L'intelligence artificielle est désormais le nouvel horizon économique et social du Gouvernement français. Fasciné par ses promesses, l'exécutif veut faire de la France un « leader mondial » dans ce domaine, coûte que coûte. C'est dans cette optique qu'il prépare un projet de loi visant à « faciliter », comprendre ouvrir aux quatre vents, l'accès aux données de santé des citoyens par les développeurs d'outils d'intelligence artificielle.
Cette idée provient d'un rapport de la « Commission IA » de mars 2024, dans lequel un aréopage d'enthousiastes de l'IA formule vingt-cinq propositions destinées à faire de la France un « leader mondial » dans ce domaine. Parmi les recommandations avancées, le « groupe d'experts » propose ni plus ni moins que d'offrir aux développeurs d'IA un accès quasi-total aux données de santé des citoyens, en s'affranchissant des barrières juridiques qui protègent actuellement ces informations ultra-sensibles.
En page 10 du rapport, on peut en effet lire : « il est essentiel de faciliter l'accès aux données à caractère personnel pour permettre leur utilisation dans des innovations thérapeutiques, notamment en supprimant certaines procédures d'autorisation préalable d'accès aux données de santé et en réduisant les délais de réponse de la Commission nationale de l'informatique et des libertés (Cnil) Cela suppose de réformer le mandat de la Cnil, pour y ajouter un objectif d'innovation ».
Cette volonté est d'ailleurs réaffirmée dans le tableau de synthèse des recommandations du rapport, aux articles 10 (« Faciliter la circulation des données et le partage de pratiques pour tirer les bénéfices de l'IA dans les soins ») et 15 (« Transformer notre approche de la donnée personnelle pour mieux innover »). Derrière ces éléments de langage marketing qui ne trompent personne, l'ambition est claire : abattre toutes les digues légales qui empêchent les « acteurs de l'IA » d'utiliser les données de santé des citoyens pour entraîner leurs logiciels.
On pourrait arguer que ceci n'est que l'un des innombrables rapports produits chaque année par les diverses commissions Théodule et autres cabinets de conseil extérieurs, dont les PowerPoint colorés sont rangés au fond d'un tiroir sitôt l'attention médiatique passée. Cependant celui-ci semble bien avoir produit quelques effets dans la tête des dirigeants politiques français, et être promis à un avenir législatif bien concret, comme le rapporte Le Monde dans un article du 22 septembre 2024.
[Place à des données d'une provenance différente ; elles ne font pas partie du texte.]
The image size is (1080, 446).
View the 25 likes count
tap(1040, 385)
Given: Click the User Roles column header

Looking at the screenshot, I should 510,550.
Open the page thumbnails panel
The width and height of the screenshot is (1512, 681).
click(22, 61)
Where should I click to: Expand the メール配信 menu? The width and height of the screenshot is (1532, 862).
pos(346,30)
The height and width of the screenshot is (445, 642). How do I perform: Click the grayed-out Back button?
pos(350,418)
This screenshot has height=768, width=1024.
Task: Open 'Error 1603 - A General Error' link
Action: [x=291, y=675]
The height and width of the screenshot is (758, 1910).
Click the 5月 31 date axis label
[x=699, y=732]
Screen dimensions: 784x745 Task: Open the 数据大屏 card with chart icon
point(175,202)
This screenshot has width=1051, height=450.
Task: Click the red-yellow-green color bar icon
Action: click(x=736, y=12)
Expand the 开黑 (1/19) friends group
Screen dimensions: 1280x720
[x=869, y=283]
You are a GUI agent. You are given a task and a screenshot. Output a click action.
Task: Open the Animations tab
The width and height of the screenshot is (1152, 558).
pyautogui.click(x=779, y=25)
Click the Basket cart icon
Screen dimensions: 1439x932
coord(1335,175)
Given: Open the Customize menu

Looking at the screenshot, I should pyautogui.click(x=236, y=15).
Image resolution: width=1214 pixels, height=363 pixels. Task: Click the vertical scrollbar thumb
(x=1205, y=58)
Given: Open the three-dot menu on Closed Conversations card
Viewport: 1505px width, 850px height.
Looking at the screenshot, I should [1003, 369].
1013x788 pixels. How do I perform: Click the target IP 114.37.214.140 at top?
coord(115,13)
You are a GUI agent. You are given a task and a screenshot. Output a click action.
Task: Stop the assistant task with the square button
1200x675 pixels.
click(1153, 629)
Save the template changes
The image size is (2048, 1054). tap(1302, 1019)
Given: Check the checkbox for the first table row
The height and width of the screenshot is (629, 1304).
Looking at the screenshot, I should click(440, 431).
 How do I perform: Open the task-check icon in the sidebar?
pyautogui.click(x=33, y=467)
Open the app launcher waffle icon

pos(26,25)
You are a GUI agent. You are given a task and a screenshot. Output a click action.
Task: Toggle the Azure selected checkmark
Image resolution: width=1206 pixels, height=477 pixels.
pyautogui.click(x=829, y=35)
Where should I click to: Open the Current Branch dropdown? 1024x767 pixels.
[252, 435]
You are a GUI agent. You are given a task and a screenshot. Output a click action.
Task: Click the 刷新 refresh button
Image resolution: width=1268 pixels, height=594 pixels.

Dans son papier dédié à Clara Chappaz, la nouvelle secrétaire d’État en charge de l'intelligence artificielle et du numérique, le journal rappelle que deux propositions du rapport de la Commission IA de mars 2024 ont fait l'objet d'une inscription dans le projet de loi de simplification de l'économie. Et dans le lot, se trouve la suppression des autorisations préalables à l'utilisation des données de santé pour l'entraînement de logiciels d'IA. Si le vote de ces nouvelles règles a été mis en suspens par la dissolution surprise de l'Assemblée Nationale en juin dernier, le dossier se trouve bien sur le bureau de Mme Chappaz, et devrait donc bientôt se remettre en marche vers son adoption législative.